- _PROBLEM STATEMENT_:
Turn everything in the data from the line containing "Click the Количество уровней мощности label" down to the line containing "the Dầu gội" into a numbered list, with both of those lines included and blank lines omitted.

- _DATASET ROWS_:

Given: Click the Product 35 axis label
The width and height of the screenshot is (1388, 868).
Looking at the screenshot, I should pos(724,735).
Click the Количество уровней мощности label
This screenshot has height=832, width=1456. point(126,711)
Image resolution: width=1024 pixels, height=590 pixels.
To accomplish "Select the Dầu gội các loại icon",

--

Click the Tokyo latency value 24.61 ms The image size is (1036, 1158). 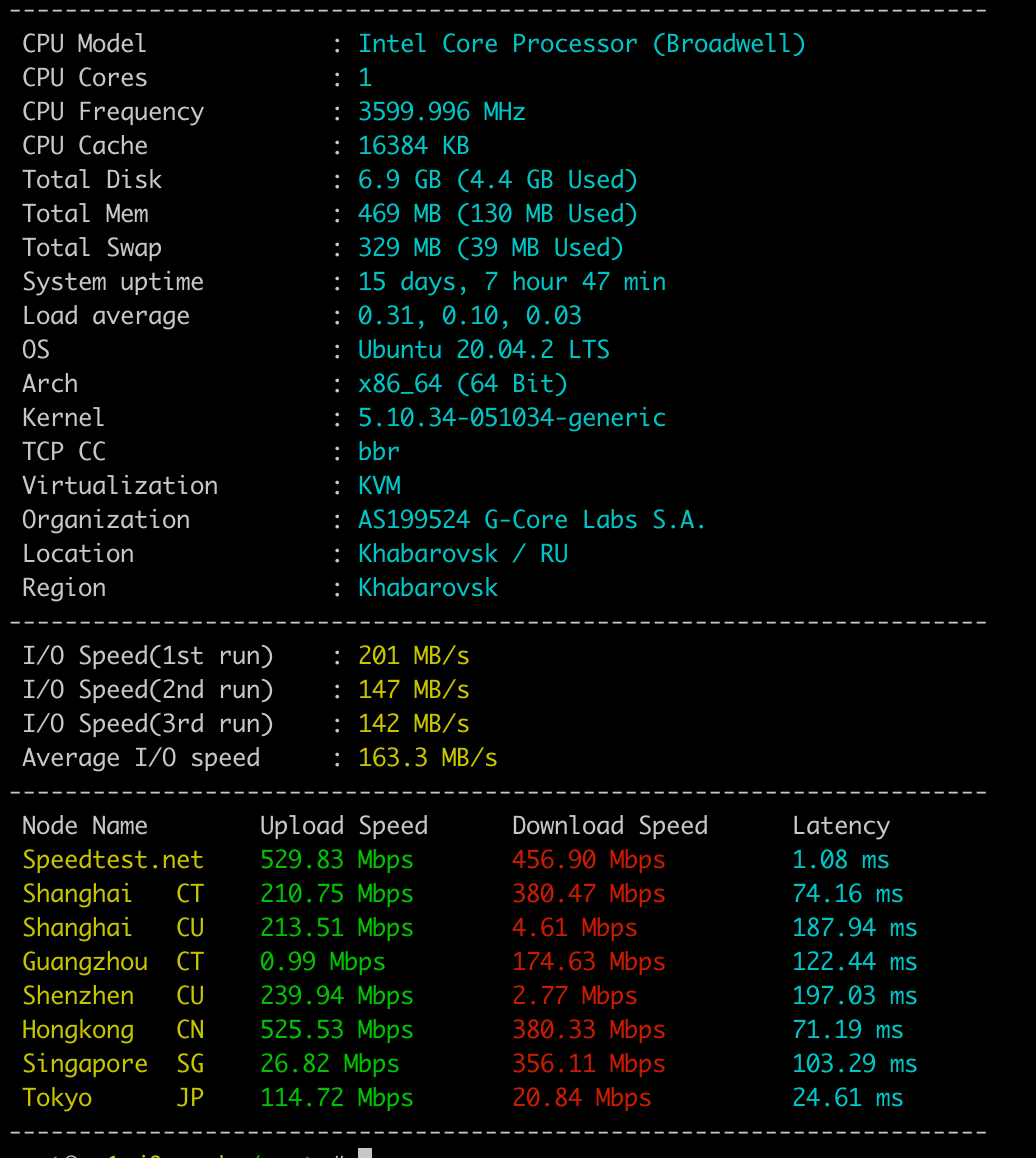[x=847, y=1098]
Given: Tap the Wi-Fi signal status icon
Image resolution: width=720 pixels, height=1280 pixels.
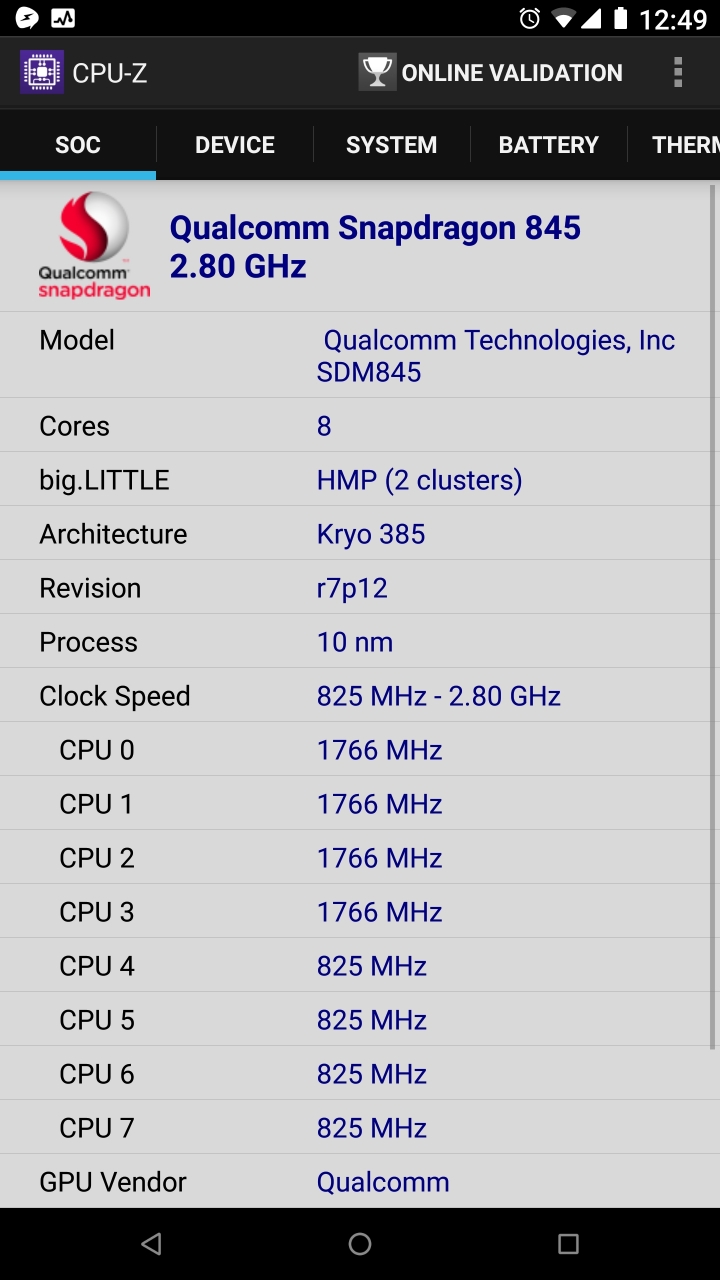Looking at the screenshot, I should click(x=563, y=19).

- _ANSWER TO THE EXERCISE_:
1. Click the Количество уровней мощности label
2. This screenshot has height=832, width=1456. point(126,711)
3. Image resolution: width=1024 pixels, height=590 pixels.
4. To accomplish "Select the Dầu gội các loại icon",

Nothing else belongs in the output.